La desazón de estos días abruma. Diariamente aparece una evidencia más para afirmar que estamos muy alejados de construir un Estado moderno que detenga los excesos del personalismo malsano, las precariedades institucionales y el sistema jurídico retorcido.
No hay contenciones para moderar las decisiones públicas erráticas recientes. Su modelaje conductual se niega a someterse a las normas generales que nos igualan. Dicho de otra manera: No hay voluntad para supeditarnos al orden, reglas de onvivencia y valores establecidos que contribuyan a una coexistencia más saludable. Lamentablemente, todo se reduce a un despertar de demonios que destruya los más elementales códigos de civilización y los mínimos niveles de conciencia.
Hoy se valoriza la ilegalidad y todo lo endulzan con moralina. Aparentemente, todavía se nos quedó instalada la frase de los tiempos de la Corona española: “Se acata, pero no se cumple”.
La expresión de malestar está por todos lados y como cada cual tiene una apreciación distinta de los hechos, a partir de ahí actúa.
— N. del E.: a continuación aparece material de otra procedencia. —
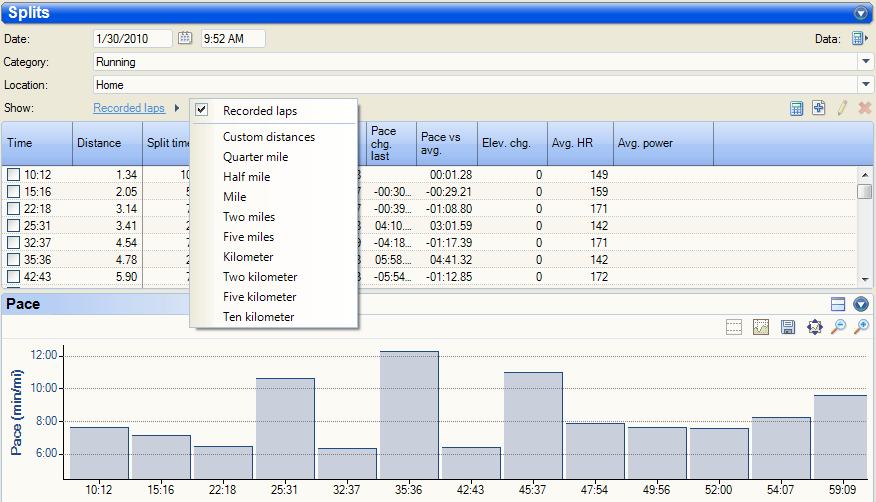
Task: Save the Pace chart with disk icon
Action: coord(788,327)
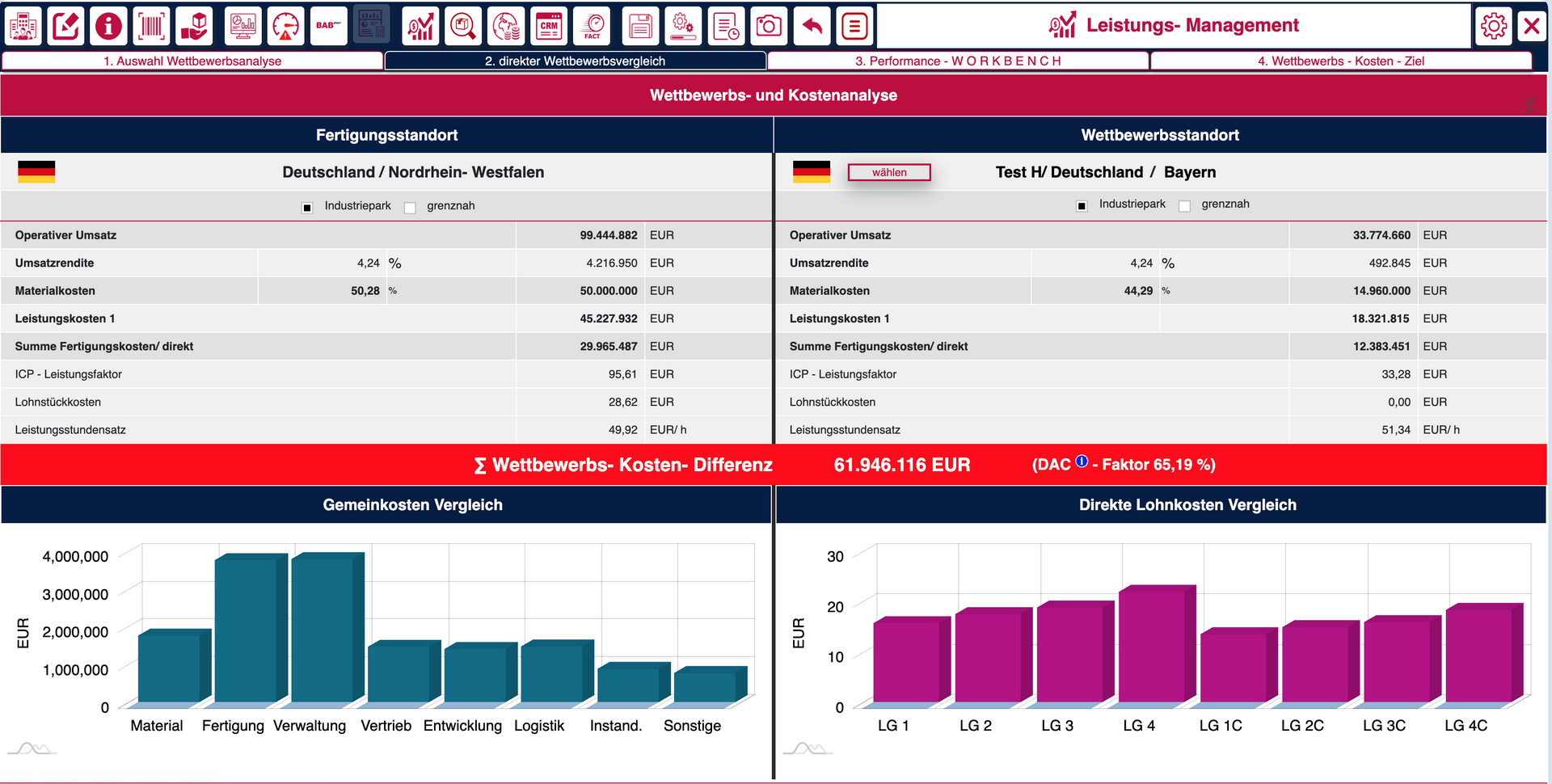
Task: Open the package search magnifier icon
Action: click(463, 26)
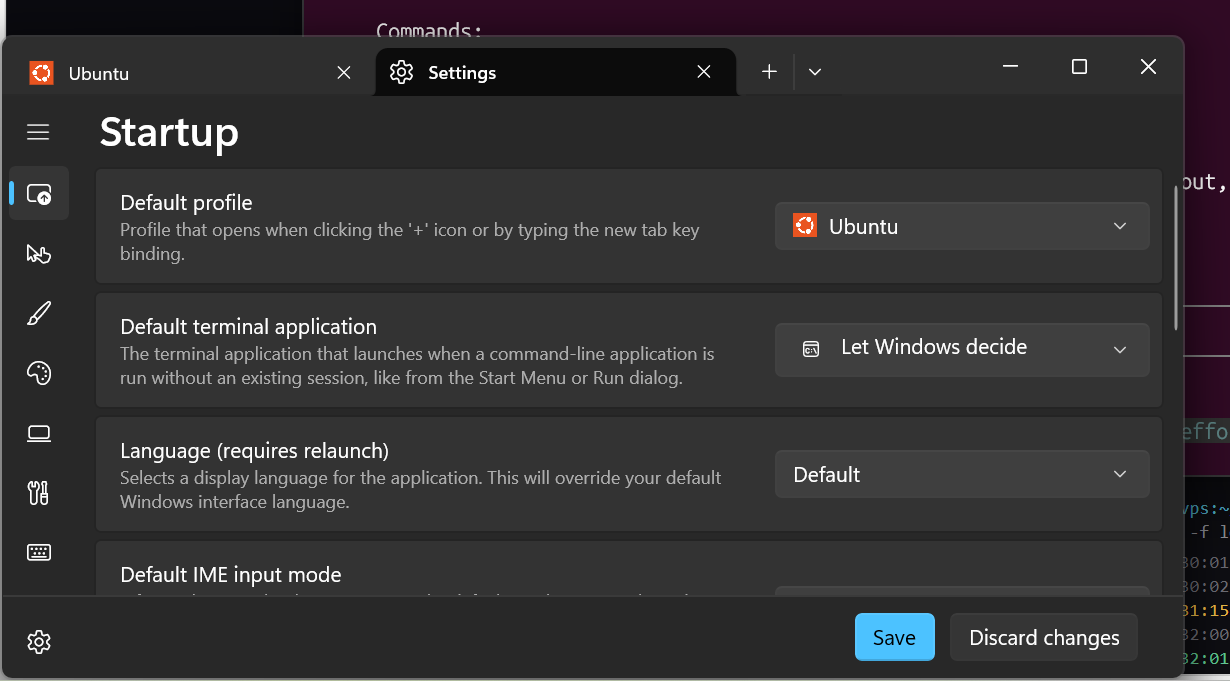Toggle the tab dropdown chevron
Image resolution: width=1230 pixels, height=681 pixels.
[x=814, y=72]
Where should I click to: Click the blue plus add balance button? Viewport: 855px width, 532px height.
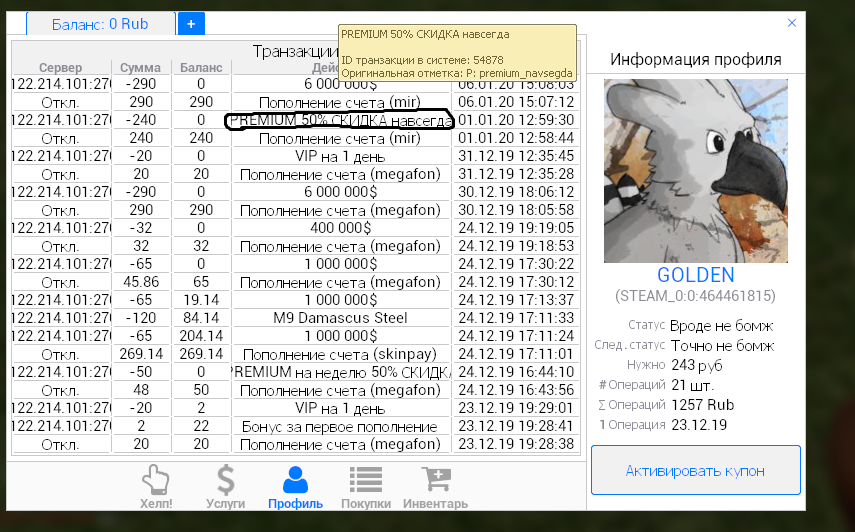coord(191,23)
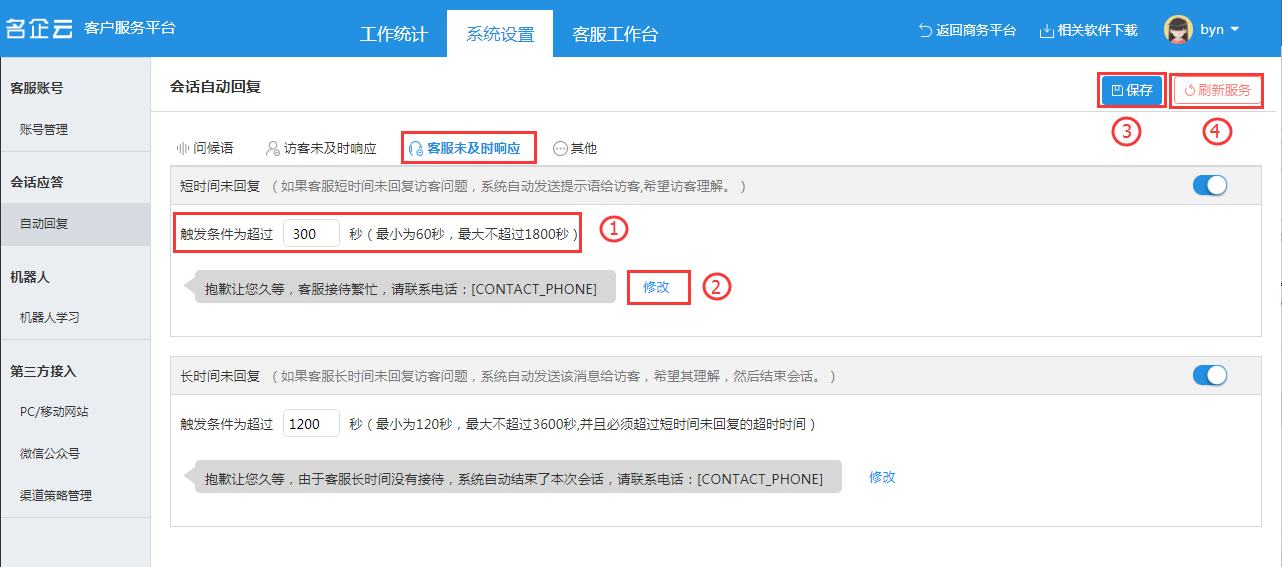This screenshot has width=1282, height=567.
Task: Select the 问候语 greeting tab
Action: [x=205, y=148]
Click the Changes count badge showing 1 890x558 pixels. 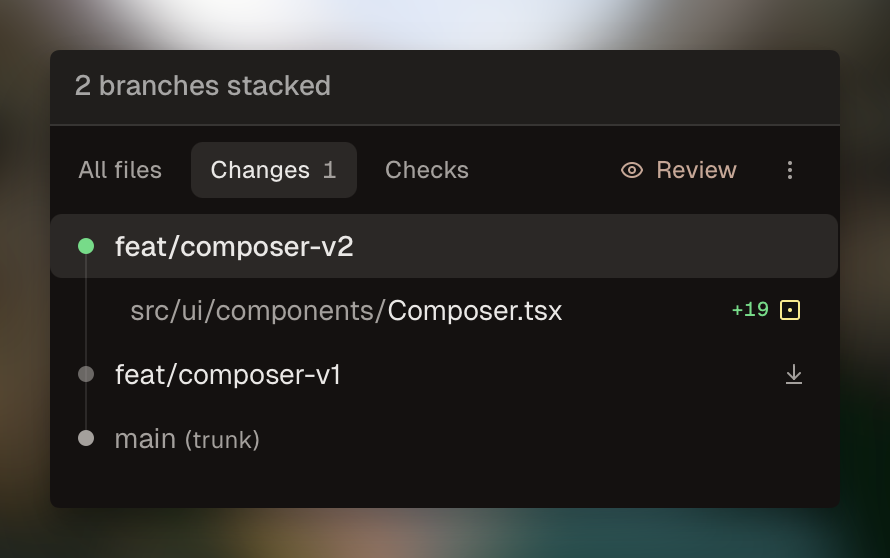click(x=329, y=170)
En cuestiones valóricas estamos llenos de comportamientos confusos. Ahora bien, formular respuestas para complacer a todos se dificulta aún más cuando existen debates públicos complicados que tocan sensibilidades como las nuestras.
Es vox populi que la sociedad demanda resoluciones inmediatas, pero desafortunadamente no será posible. Para corregir la dirección del país se hace imprescindible un proceso extenso y complejo. La principal traba es la carente visión de país. Se requiere tomar decisiones consensuadas cuyos resultados no los vamos a ver, pues es, inevitable, iniciar un proceso de cambios culturales y sus frutos no serán para esta noche. Sabemos que reparar el tejido social cuesta generaciones. El capital social es una variable esencial para las transformaciones culturales y el desarrollo potencial de una nación.
Por esto, se pudiera empezar con guías de acciones concretas que reconstruyan este capital demolido, tales como: la confianza mutua, honestidad, cooperación, civismo, solidaridad, reciprocidad, ética y todo aquello que oriente el sentido hacia la colectividad colaborativa. Y esto, se logra impregnando la psique colectiva con emociones positivas que digieran las normas y códigos civiles, desechen las actitudes polarizantes, ejemplifiquen el entendimiento, estimen las preferencias por la asociación y sus actores cumplan los compromisos.
Simplemente, asimilar la cohabitación respetando los límites y los preceptos jurídicos que regulan los comportamientos sociales. Sin embargo, ¿qué valores civiles nos queda o con cuál sistema de justicia drenamos todo este tóxico que respira la sociedad? ¿Cómo les ponemos unos anteojos a nuestra dirigencia política para que vea la urgencia de acordar un proyecto país sin mezquindades? Aquí está encerrado el desafío.
A veces, uno quisiera entregarse resignado a la ilusión de que se aproxima algo virtuoso, pero el optimismo no alcanza para proyectarnos psicológicamente y nos ayude a entrever la magnitud de todos los efectos que tendrá el desenlace de esta historia.